═════ Record extracts
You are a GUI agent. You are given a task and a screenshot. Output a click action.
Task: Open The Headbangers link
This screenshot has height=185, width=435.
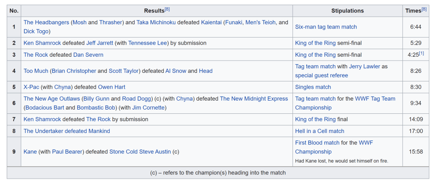point(46,23)
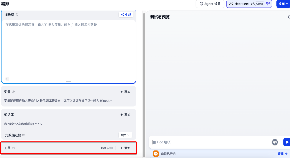The image size is (290, 158).
Task: Click the help icon beside 工具
Action: 13,148
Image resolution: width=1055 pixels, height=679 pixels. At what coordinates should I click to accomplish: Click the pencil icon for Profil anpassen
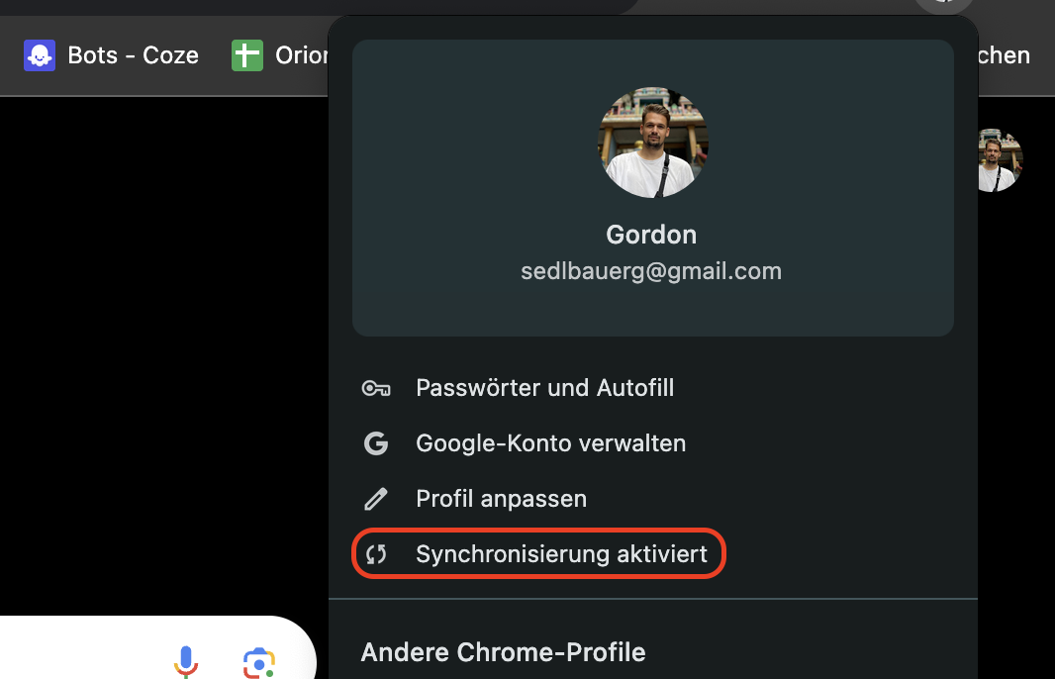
══════════
Your assignment —
Give the data back exactly, omitting all pictures.

Solution —
You are a GUI agent. You are given a task and a screenshot. Output a click action.
Task: Open The Headbangers link
This screenshot has height=185, width=435.
point(46,23)
The image size is (290, 158).
Task: Click the help icon beside 工具
Action: 13,148
Image resolution: width=1055 pixels, height=679 pixels. At what coordinates should I click to accomplish: Click the pencil icon for Profil anpassen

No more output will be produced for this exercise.